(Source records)
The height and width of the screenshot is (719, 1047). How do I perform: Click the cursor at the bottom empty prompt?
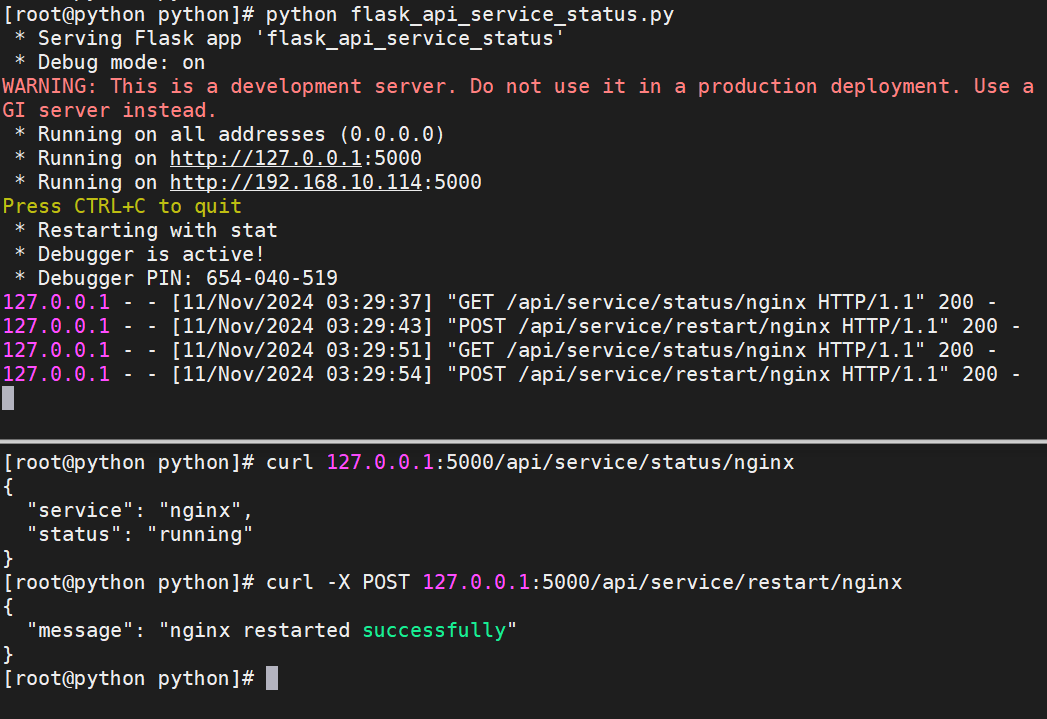click(x=271, y=678)
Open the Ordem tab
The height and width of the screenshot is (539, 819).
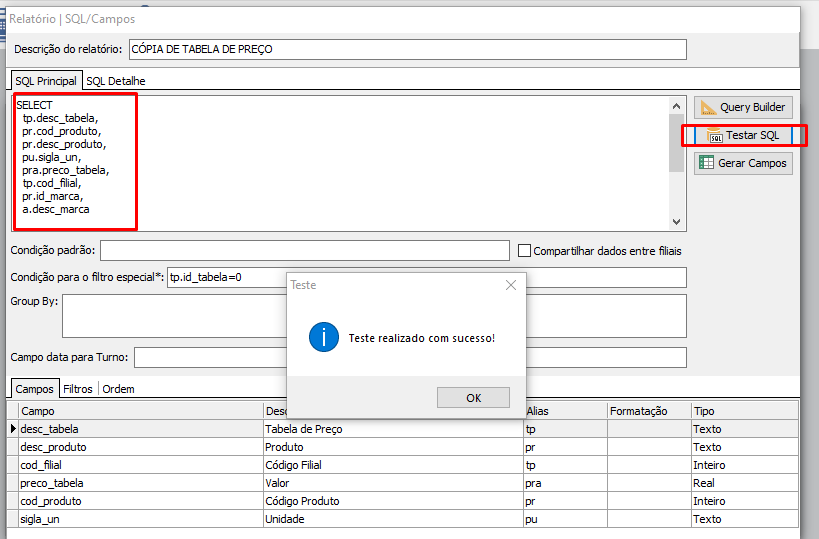tap(118, 389)
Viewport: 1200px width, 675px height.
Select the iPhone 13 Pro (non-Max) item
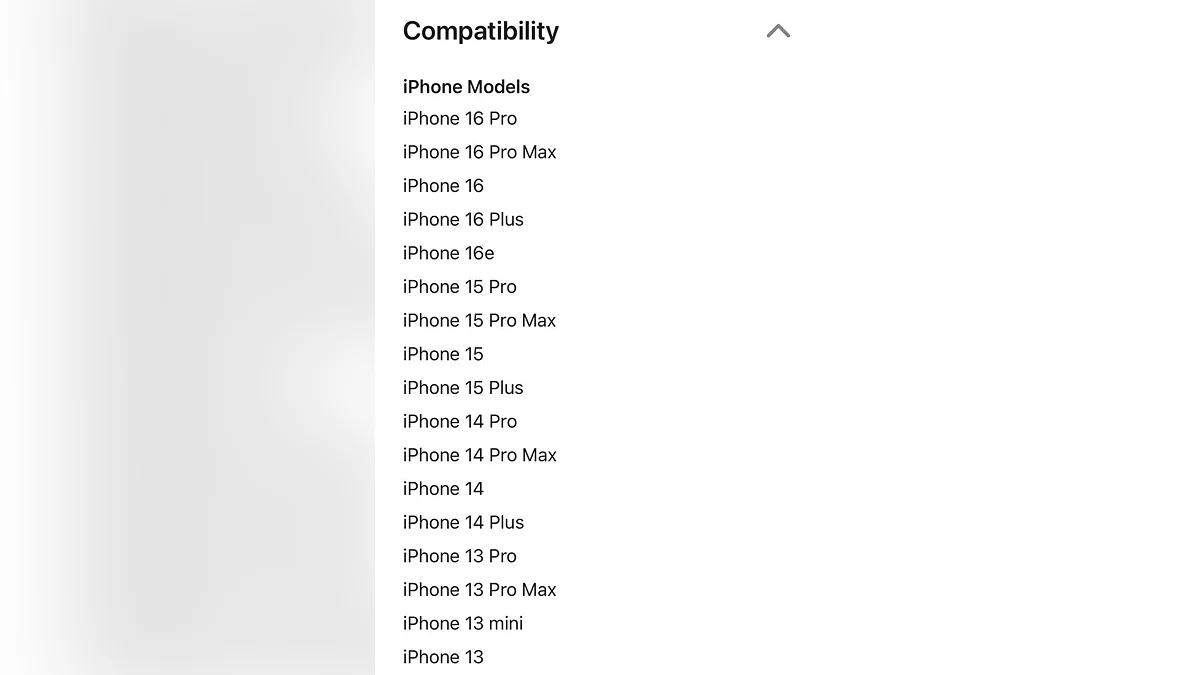[x=460, y=556]
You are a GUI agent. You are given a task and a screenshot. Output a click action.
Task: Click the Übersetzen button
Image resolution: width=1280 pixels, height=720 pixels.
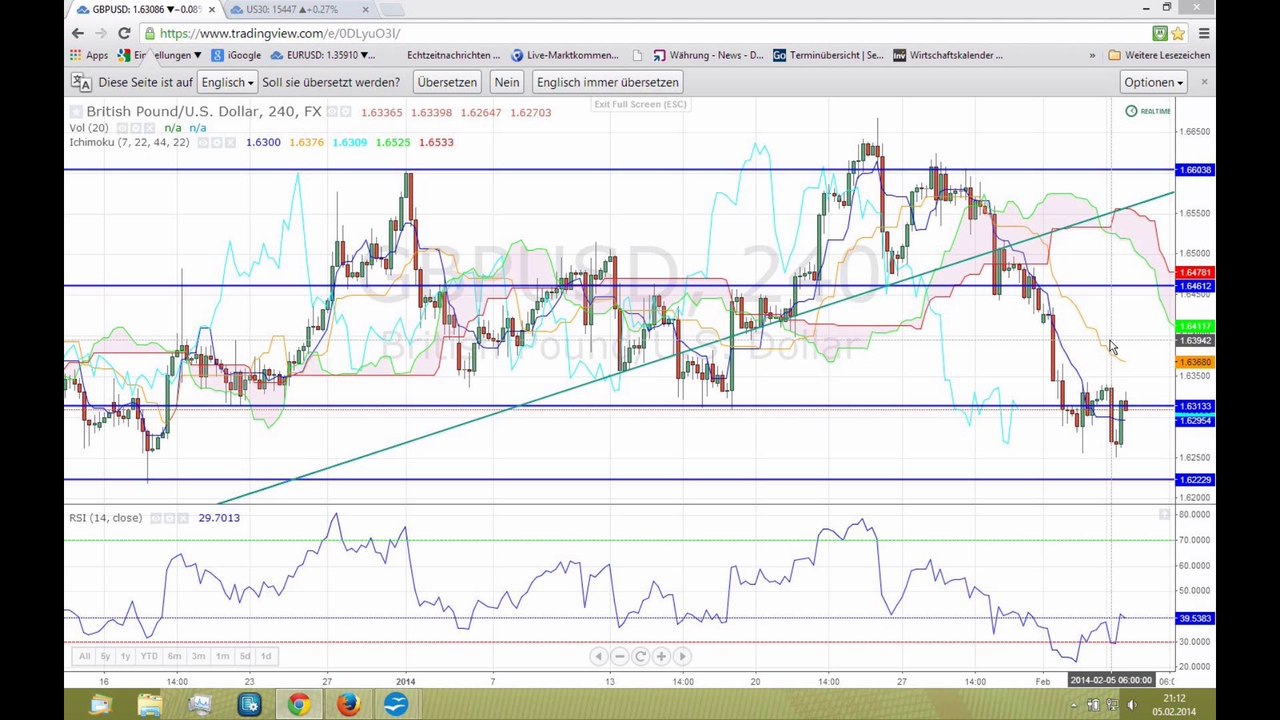click(x=446, y=82)
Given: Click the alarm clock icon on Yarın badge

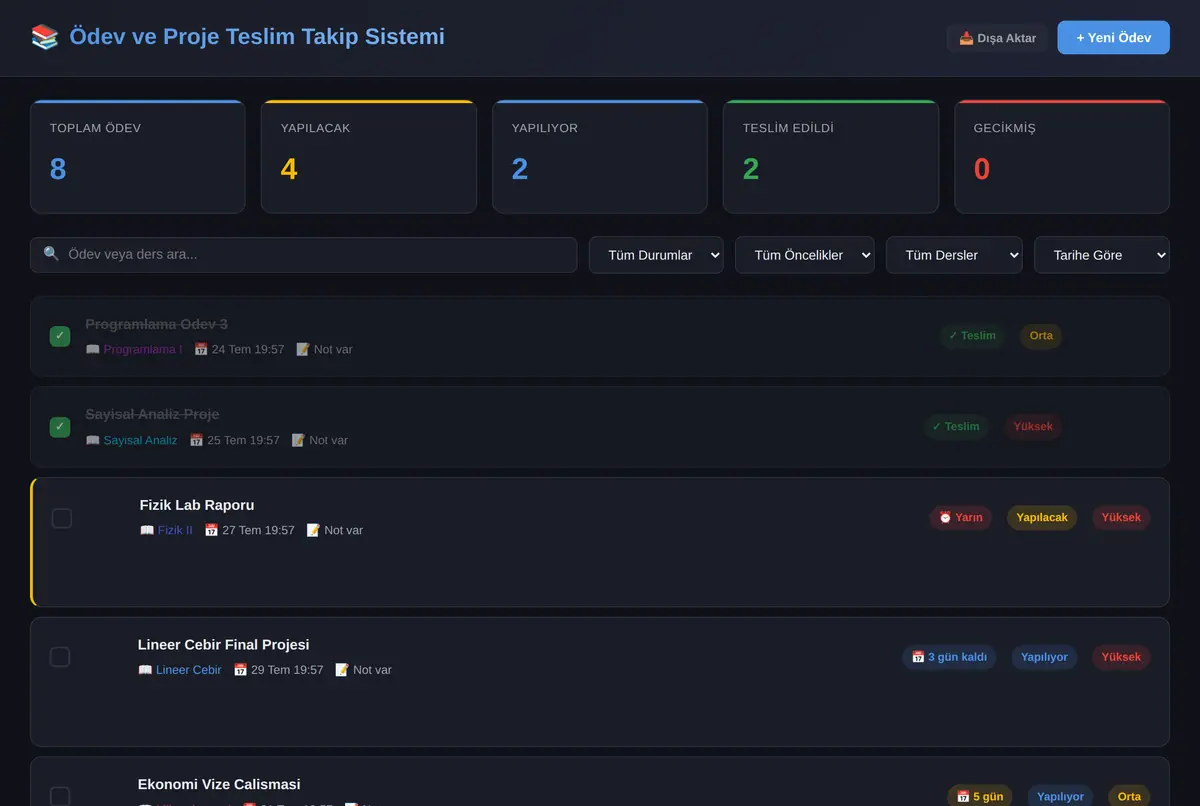Looking at the screenshot, I should click(945, 517).
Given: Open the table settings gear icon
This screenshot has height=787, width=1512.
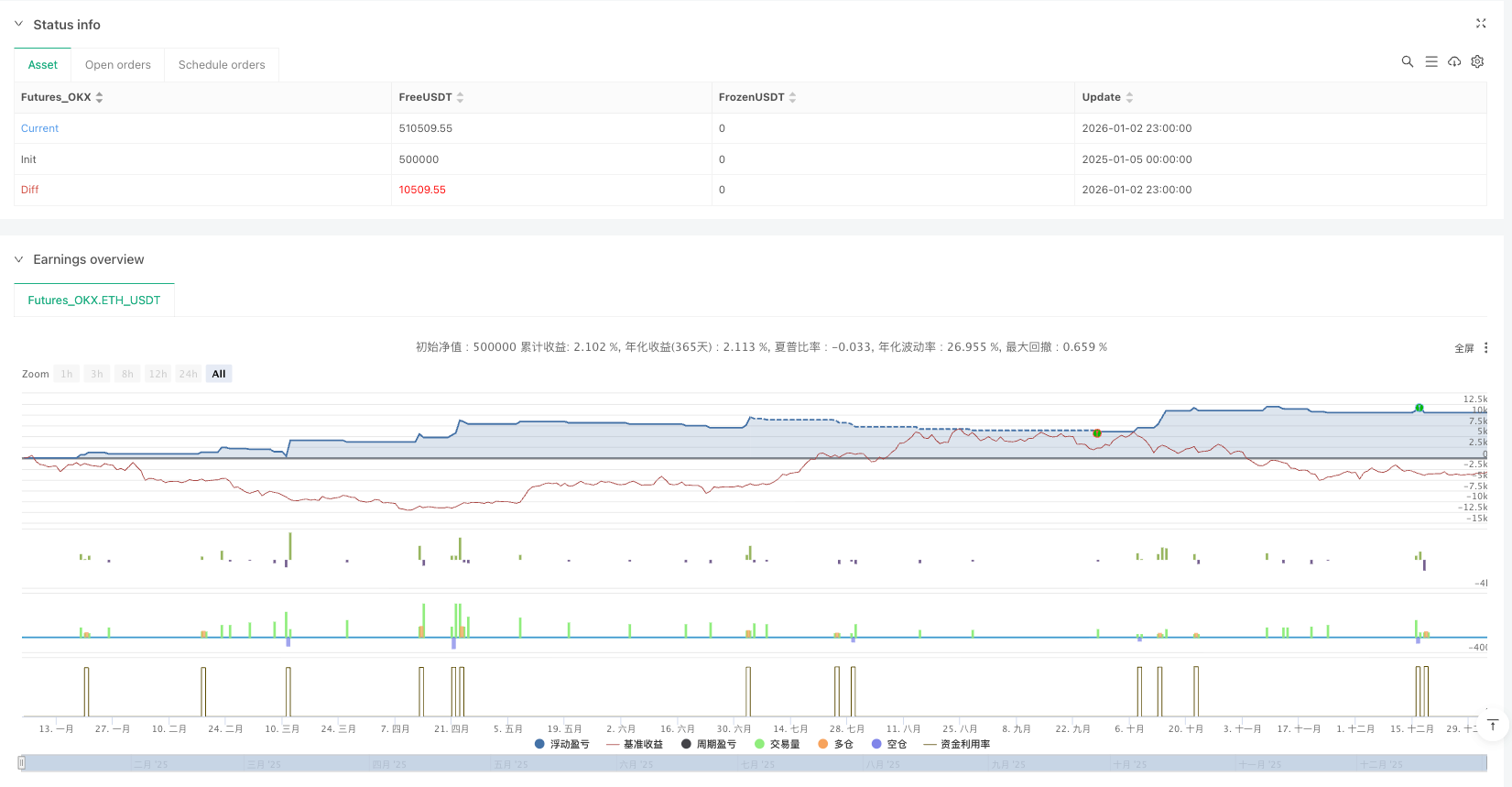Looking at the screenshot, I should coord(1477,61).
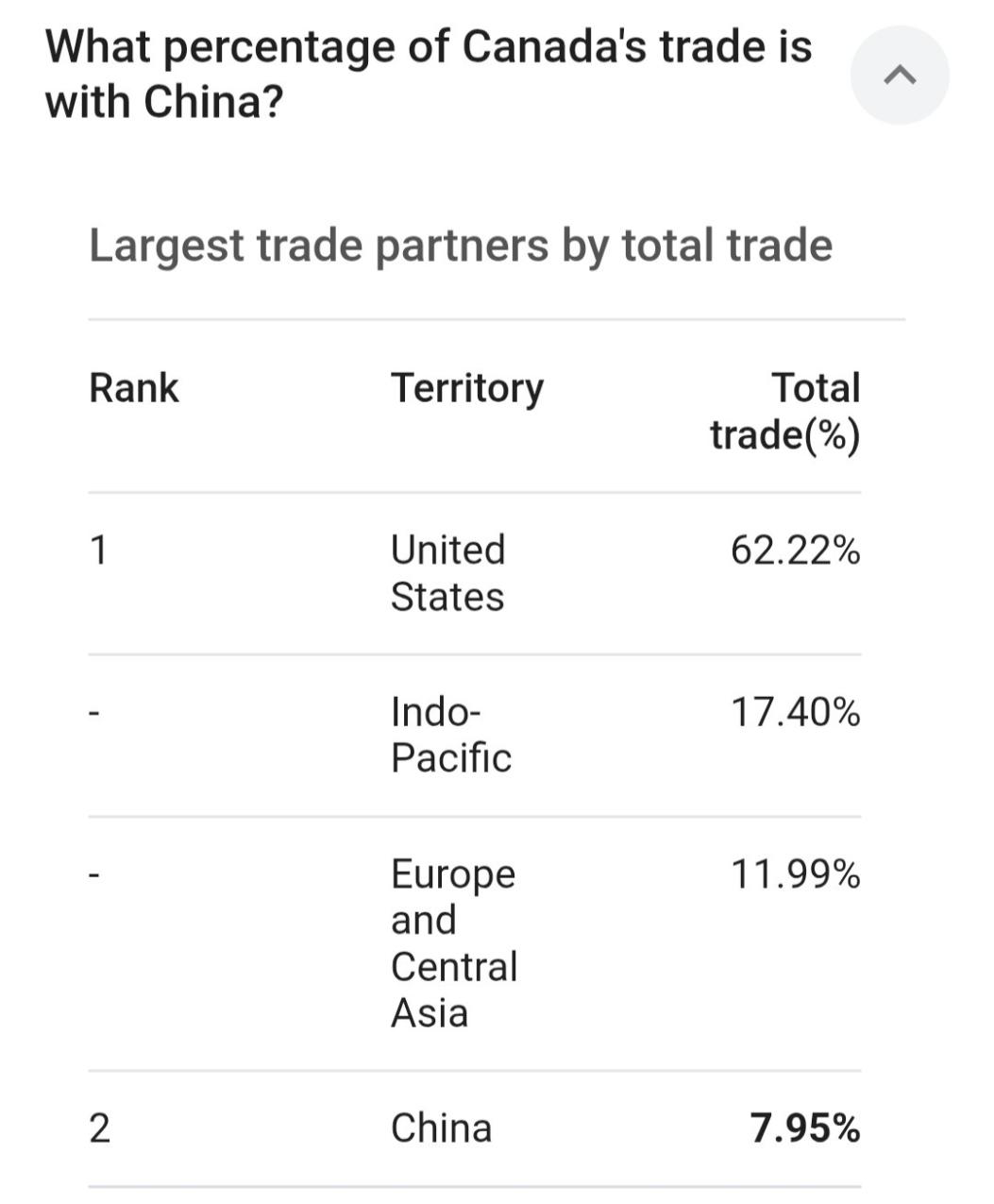Select the Indo-Pacific territory cell
The height and width of the screenshot is (1204, 994).
point(450,735)

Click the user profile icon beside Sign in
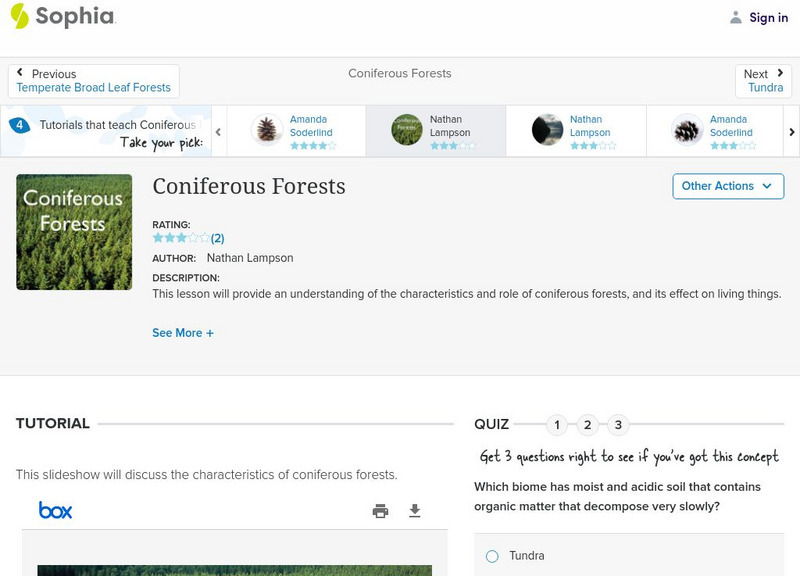[x=736, y=17]
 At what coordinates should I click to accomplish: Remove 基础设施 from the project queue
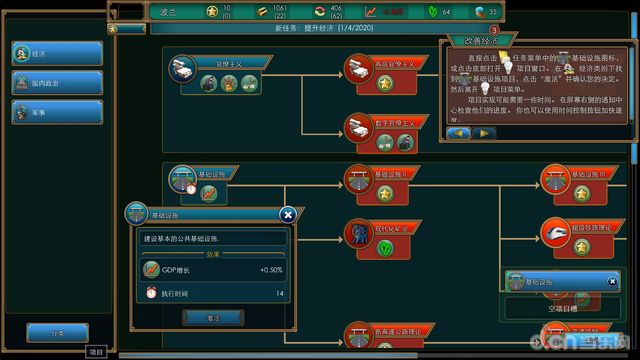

# WORK REQUIRED
The answer is a number only: how many lines of the data above include "Open"?

# ANSWER SPACE
2